Instead of a single scientist painstakingly tracing neural pathways, a task the New York Times describes as "akin to tracing the full length of every strand of pasta in a bowl of spaghetti and meatballs using pens and thousands of blurry black-and-white photos," EyeWire transforms the task into a fun interactive challenge.
Players in EyeWire are challenged to map branches of a neuron from one side of a cube to the other.
The game is a type of 3D puzzle: As players scroll through a cube, they reconstruct neurons in volumetric segments with the help of an artificial intelligence algorithm, the EyeWire website explains.
The game has already attracted over 160,000 players in 145 countries. Players do not need a scientific background to play EyeWire.
The game has attracted a wide age range: Lorinda, a Missouri grandmother who also paints watercolors plays the game regularly, and Iliyan, a high-school student in Bulgaria, once played EyeWire for nearly 24 hours straight, The New York Times reports.
Eventually, Seung anticipates human players may be replaced or supplemented by artificial intelligence.
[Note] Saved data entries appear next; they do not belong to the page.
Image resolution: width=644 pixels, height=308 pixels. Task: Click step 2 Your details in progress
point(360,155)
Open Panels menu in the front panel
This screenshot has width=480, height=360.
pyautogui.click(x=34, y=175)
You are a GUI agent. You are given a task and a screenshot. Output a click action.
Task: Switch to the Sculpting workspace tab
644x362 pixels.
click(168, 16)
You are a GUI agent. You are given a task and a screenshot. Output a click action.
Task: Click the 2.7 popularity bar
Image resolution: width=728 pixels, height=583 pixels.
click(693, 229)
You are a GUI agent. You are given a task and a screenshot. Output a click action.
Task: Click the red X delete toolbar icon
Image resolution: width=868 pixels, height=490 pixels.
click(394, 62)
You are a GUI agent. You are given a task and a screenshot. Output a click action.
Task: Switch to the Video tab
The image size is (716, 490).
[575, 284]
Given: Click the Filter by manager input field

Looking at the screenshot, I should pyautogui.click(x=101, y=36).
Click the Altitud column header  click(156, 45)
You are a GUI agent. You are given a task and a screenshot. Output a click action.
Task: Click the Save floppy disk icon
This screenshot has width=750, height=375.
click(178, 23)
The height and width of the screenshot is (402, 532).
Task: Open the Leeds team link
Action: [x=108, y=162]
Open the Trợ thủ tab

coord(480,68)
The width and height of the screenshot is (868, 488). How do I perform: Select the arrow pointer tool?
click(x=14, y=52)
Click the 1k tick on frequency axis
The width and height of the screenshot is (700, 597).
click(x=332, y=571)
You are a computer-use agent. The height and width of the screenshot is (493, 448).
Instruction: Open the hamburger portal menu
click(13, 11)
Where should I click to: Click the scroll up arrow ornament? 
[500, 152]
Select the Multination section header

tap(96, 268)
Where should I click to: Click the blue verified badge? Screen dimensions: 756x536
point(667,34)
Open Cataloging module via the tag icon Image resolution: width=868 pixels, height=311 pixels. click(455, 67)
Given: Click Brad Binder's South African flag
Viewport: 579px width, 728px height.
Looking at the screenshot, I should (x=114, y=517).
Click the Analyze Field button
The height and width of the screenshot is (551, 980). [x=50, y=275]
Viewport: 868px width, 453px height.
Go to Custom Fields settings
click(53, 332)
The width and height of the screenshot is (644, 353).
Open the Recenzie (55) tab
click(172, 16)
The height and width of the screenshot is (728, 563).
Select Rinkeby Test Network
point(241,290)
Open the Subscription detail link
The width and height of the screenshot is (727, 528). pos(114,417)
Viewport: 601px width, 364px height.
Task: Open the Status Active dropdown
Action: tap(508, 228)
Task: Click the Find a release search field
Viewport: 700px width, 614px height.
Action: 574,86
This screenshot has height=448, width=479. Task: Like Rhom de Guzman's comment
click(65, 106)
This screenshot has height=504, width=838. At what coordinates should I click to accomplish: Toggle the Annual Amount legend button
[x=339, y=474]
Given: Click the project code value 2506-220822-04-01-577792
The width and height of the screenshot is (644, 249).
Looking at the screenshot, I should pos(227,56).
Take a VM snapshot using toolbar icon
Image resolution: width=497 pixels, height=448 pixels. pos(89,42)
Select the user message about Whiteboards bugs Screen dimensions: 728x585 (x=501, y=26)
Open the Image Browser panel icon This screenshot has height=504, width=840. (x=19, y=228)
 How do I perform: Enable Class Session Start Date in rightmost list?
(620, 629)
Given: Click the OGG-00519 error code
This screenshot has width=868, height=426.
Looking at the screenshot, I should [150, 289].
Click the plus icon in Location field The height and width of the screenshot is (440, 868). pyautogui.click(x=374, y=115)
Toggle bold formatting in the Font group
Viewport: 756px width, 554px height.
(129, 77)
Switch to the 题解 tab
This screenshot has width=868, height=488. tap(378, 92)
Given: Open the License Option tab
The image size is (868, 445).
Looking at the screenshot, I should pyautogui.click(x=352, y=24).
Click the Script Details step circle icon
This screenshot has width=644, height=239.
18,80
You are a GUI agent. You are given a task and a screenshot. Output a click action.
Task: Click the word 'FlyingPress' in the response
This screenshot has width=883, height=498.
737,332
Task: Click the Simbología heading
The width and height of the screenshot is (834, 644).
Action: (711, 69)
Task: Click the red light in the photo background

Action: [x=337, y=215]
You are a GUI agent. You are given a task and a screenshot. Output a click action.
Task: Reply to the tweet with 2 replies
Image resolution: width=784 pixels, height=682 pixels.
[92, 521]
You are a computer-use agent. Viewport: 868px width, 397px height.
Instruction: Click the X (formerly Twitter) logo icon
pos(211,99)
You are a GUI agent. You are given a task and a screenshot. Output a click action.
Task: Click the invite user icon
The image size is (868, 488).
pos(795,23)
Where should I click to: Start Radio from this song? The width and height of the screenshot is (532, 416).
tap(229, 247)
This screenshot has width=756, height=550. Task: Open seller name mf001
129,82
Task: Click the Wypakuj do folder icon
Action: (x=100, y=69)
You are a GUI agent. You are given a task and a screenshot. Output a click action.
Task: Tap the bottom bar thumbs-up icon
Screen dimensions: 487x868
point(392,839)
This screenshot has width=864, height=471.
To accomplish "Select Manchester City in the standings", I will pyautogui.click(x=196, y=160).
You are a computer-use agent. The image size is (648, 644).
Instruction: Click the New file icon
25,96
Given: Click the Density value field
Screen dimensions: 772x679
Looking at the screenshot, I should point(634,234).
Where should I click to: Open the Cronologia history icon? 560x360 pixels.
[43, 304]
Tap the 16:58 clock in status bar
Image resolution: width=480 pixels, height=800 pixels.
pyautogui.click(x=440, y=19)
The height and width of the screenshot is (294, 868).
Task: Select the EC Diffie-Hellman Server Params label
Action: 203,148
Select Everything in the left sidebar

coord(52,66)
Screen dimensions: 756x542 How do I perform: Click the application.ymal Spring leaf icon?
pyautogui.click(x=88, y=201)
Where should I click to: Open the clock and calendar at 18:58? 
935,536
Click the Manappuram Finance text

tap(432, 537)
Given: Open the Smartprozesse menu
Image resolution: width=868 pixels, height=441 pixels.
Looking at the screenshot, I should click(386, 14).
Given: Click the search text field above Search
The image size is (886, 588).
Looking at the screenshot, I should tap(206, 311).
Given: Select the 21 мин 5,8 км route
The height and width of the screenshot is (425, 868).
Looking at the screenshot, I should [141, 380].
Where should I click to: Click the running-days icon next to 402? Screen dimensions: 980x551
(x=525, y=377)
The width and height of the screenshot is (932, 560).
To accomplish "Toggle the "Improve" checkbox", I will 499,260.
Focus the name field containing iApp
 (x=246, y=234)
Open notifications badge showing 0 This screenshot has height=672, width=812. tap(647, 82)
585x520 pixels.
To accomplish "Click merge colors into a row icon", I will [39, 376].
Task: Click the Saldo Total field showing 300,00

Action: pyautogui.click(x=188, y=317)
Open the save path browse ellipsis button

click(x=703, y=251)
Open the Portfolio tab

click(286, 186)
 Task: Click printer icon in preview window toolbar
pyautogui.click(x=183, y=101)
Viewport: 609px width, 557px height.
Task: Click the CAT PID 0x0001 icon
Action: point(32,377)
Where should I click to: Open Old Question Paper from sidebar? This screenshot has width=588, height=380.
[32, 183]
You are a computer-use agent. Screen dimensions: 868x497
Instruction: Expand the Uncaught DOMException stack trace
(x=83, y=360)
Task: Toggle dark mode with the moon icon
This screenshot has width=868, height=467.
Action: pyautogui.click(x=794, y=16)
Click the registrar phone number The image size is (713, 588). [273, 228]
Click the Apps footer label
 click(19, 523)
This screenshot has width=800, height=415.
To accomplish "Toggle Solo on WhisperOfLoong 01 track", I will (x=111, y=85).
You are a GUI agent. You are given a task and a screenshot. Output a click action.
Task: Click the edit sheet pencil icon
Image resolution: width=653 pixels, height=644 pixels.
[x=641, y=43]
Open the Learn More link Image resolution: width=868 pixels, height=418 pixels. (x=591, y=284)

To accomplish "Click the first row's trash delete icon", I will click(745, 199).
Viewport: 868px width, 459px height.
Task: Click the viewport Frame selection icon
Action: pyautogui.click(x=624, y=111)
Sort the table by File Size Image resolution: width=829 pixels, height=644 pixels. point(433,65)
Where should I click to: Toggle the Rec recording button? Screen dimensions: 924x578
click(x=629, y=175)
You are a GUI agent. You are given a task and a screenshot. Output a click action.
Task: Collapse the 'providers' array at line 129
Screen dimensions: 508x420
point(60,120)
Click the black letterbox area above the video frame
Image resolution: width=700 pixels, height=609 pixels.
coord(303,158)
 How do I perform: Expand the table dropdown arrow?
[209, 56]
But in the meantime, he is actively recruiting more human players.
Korea Telecom, South Korea's largest telecom company, announced a partnership with EyeWire this summer and has promoted the game with a nationwide ad campaign.
Seung is also hoping to incorporate a storyline and characters into his basic puzzle game.
"Think of what we could do if we could capture even a small fraction of the mental effort that goes into Angry Birds," he said.